De acordo com Domingos Neto, o voto distrital misto busca aproximar eleitores de seus representantes e aumentar a cobrança sobre os mandatos parlamentares.

“Onde se adota voto distrital ou distrital misto, o principal foco é accountability, é você poder cobrar do seu representante”, afirmou o deputado.

Na avaliação do relator, o atual sistema proporcional apresenta distorções que se agravaram nos últimos anos, especialmente com o crescimento de candidaturas impulsionadas pela popularidade nas redes sociais.

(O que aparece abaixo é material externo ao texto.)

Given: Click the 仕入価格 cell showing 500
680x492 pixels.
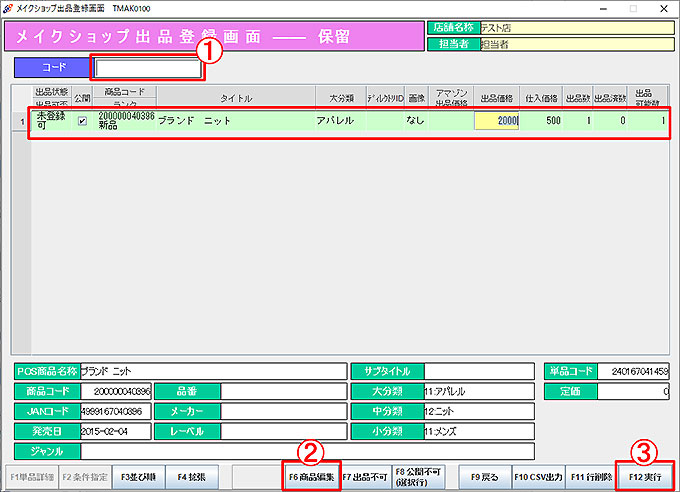Looking at the screenshot, I should point(540,121).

“Temos visto, ao longo do tempo, a entrada na política, por exemplo, de influencers, youtubers, cantores, muitas vezes muito mais em função do número de seguidores do que das propostas”, declarou.

O parlamentar também citou preocupações com a influência do crime organizado na política.

Apoio ao voto distrital misto

A proposta é defendida por entidades do setor produtivo, como a Confederação das Associações Comerciais e Empresariais do Brasil (CACB).

Segundo a entidade, o voto distrital misto pode fortalecer a representatividade política, aproximar eleitores dos parlamentares e reduzir custos de campanha.

O presidente da CACB, Alfredo Cotait Neto, afirmou que o modelo pode equilibrar a representação entre diferentes regiões do país.

“O voto distrital aproxima o eleitor do seu representante. No sistema proporcional, muitas regiões acabam sem representantes”, disse.

Como funciona o voto distrital misto

Segundo o Tribunal Superior Eleitoral (TSE), o voto distrital misto divide estados e municípios em distritos eleitorais equivalentes ao número de vagas em disputa.

Nesse modelo:

  • cada distrito elege um representante;
  • os candidatos disputam votos apenas dentro do próprio distrito;
  • os eleitores passam a ter representantes ligados diretamente à região onde vivem.

O sistema é diferente do atual modelo proporcional, em que os votos são contabilizados em todo o estado para definição das vagas parlamentares.

Possível aplicação em 2030

Caso o projeto seja aprovado pelo Congresso Nacional, a previsão é que o voto distrital misto passe a valer a partir das eleições de 2030.

Para Domingos Neto, a mudança pode ajudar a reduzir a fragmentação partidária e dar mais estabilidade política ao Congresso.

“O Brasil é uma potência, mas hoje é como se fosse um carro de Fórmula 1 amarrado por correntes”, afirmou o deputado.